Linie lotnicze Virgin Australia poinformowały w poniedziałek o zmniejszeniu o 25 proc. oferowania w swojej sieci połączeń do końca lutego. Powodem jest zmniejszony popyt na podróże i konieczność izolowania personelu w sytuacji gwałtownego wzrostu w kraju infekcji wirusem COVID-19.
Konkurujące na kontynencie z Virgin Australia
linie lotnicze Qantas zapowiedziały z kolei tymczasowe zawieszenie dziesięciu tras. Ograniczona zostanie również częstotliwości niektórych połączeń.
Australia przekroczyła w poniedziałek milion potwierdzonych przypadków infekcji wirusem COVID-19. Ponad połowa została odnotowana tylko w zeszłym tygodniu.
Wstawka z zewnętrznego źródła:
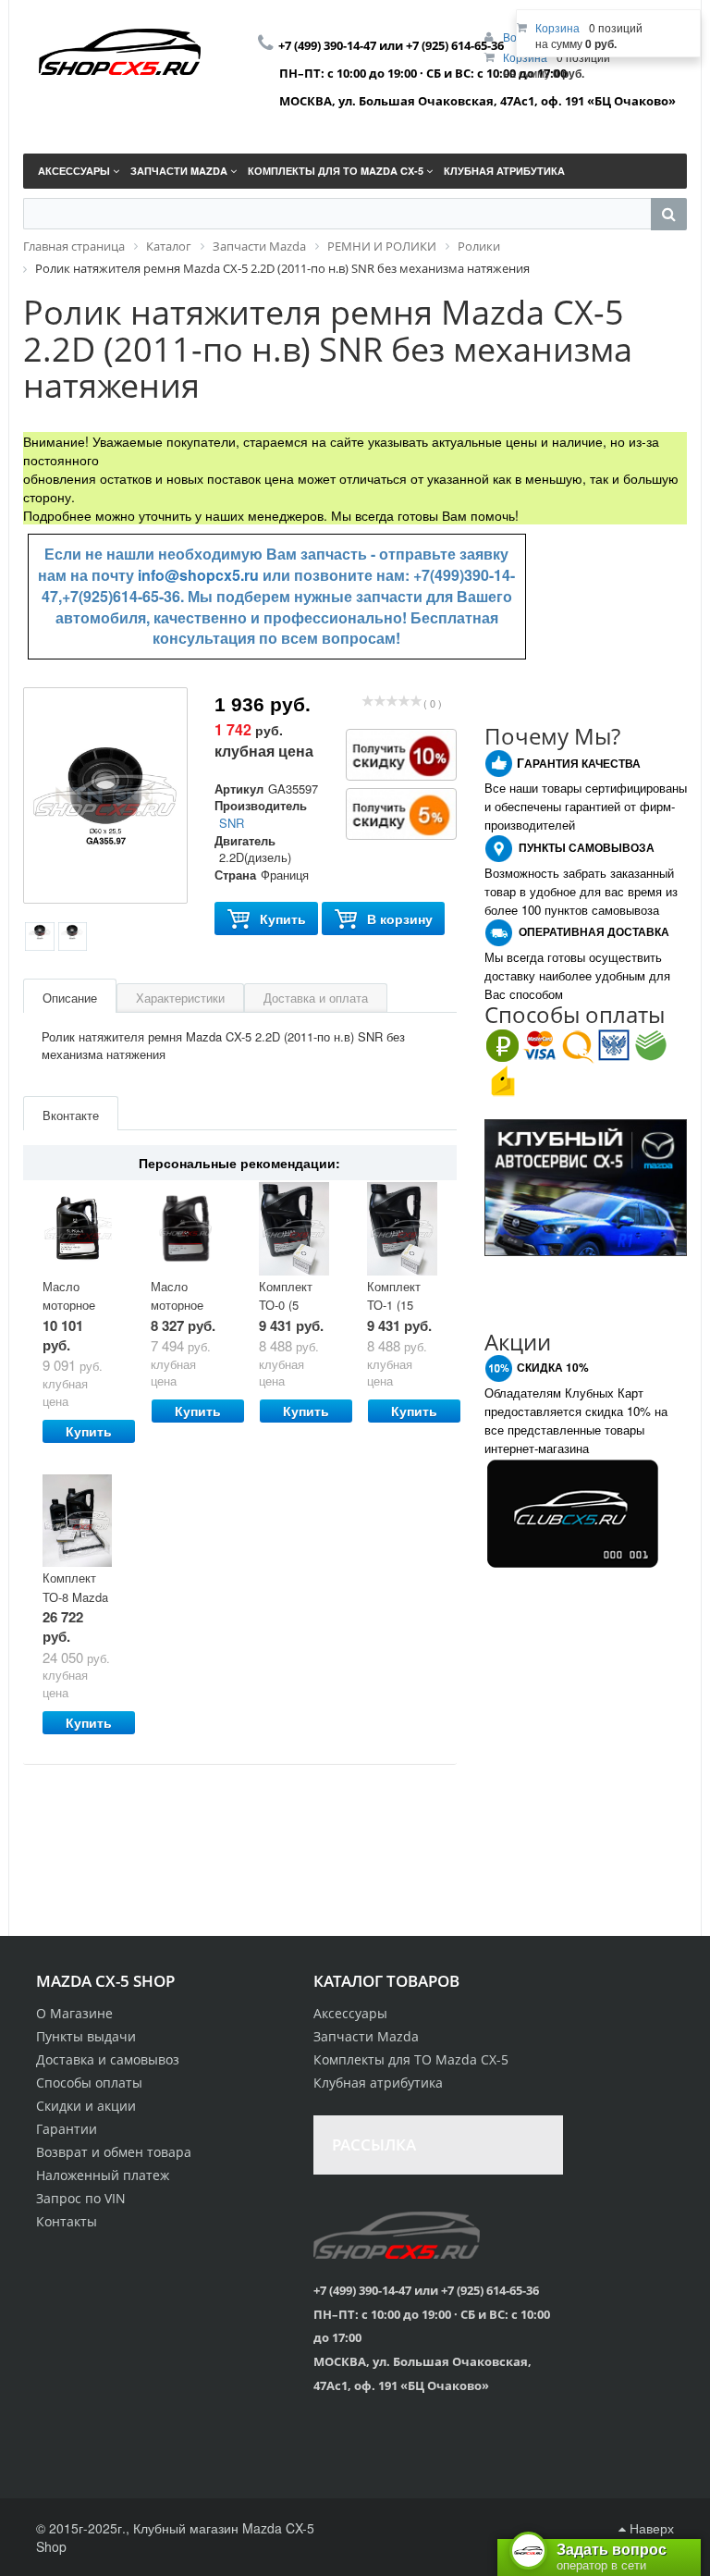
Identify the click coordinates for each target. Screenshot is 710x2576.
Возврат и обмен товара (113, 2152)
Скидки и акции (86, 2105)
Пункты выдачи (86, 2036)
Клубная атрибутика (378, 2082)
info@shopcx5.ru (198, 574)
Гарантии (66, 2129)
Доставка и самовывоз (107, 2059)
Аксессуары (350, 2013)
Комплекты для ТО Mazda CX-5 (410, 2059)
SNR (231, 823)
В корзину (400, 918)
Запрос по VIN (81, 2198)
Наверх (650, 2528)
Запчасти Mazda (366, 2036)
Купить (283, 918)
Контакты (66, 2221)
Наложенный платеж (102, 2175)
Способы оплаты (89, 2082)
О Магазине (74, 2013)
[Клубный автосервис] (585, 1186)
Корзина (557, 27)
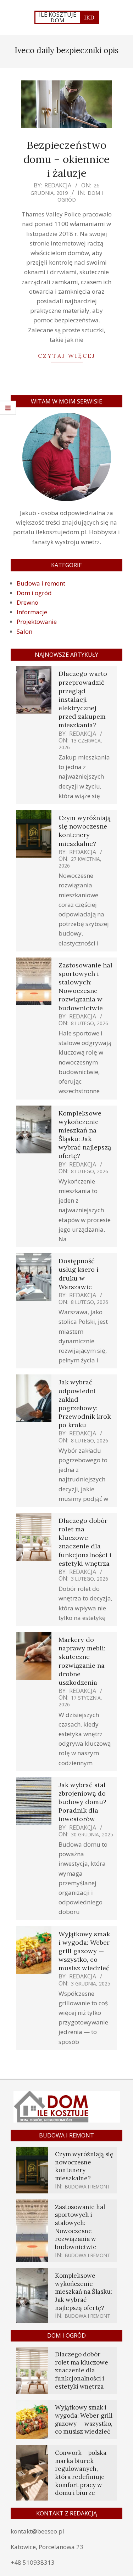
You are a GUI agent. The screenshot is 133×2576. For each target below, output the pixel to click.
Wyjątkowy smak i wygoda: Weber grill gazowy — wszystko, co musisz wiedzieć (84, 1951)
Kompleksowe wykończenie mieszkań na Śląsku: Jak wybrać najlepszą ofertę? (85, 1134)
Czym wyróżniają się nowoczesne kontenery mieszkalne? (85, 831)
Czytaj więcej (66, 355)
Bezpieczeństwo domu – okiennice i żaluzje (66, 159)
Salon (24, 631)
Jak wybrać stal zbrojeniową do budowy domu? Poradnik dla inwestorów (82, 1802)
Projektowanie (37, 621)
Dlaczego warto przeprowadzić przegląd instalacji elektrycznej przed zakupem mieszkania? (83, 699)
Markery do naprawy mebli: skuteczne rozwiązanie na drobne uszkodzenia (82, 1661)
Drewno (27, 602)
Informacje (32, 612)
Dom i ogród (34, 593)
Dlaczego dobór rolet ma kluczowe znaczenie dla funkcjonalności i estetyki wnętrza (85, 1541)
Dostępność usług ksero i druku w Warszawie (79, 1274)
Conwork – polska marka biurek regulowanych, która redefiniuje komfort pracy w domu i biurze (80, 2473)
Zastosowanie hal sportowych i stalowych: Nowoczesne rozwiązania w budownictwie (85, 986)
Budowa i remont (41, 583)
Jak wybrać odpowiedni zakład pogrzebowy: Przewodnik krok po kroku (85, 1403)
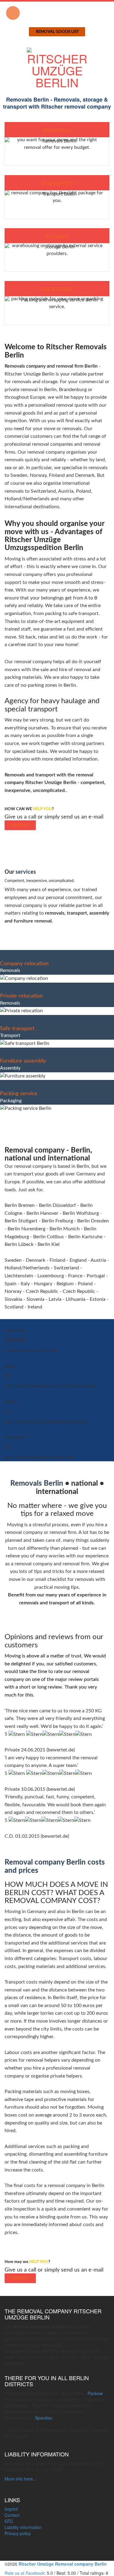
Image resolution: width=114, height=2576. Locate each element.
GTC (9, 2521)
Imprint (11, 2509)
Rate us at (24, 2573)
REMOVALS (57, 131)
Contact (20, 825)
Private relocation (21, 996)
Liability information (23, 2527)
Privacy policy (18, 2533)
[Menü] (13, 13)
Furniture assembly (23, 1061)
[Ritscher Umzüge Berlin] (57, 65)
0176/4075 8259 (56, 17)
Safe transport (17, 1028)
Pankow (95, 2393)
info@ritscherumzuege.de (57, 24)
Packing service (18, 1093)
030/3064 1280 (57, 10)
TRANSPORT (57, 184)
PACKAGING (57, 290)
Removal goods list (57, 32)
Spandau (43, 2418)
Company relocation (24, 963)
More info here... (20, 2479)
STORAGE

Wariant omikron koronawirusa SARS-CoV-2 opanował już niemal cały kraj, zwiększając liczbę hospitalizacji i obciążając łańcuchy dostaw.
Prezes Virgin Australia Jayne Hrdlicka przyznał, że gwałtowny wzrost liczby przypadków zakażeń COVID-19 wpłynął mocno na zaufanie klientów. – Skupiamy się na rozwoju sieci oraz zasięgu wśród konsumentów i wznowimy usługi jak tylko wzrośnie znów popyt na podróże – podkreśliła Hrdlicka.
Przewoźnik z południowej półkuli ujawnił pod koniec ubiegłego roku, że wzmocni swoją flotę siedmioma kolejnymi boeingami 737. To oznacza niemal powrót do poziomu sprzed pandemii. Aktualnie połączenia realizowane są z pomocą 71 samolotów amerykańskiego producenta najpopularniejszej wersji. Zamówionych jest jeszcze 25 odrzutowców 737 MAX 10. Priorytetowym celem jest uzyskanie jednej trzeciej udziału w krajowym rynku podróży w Australii.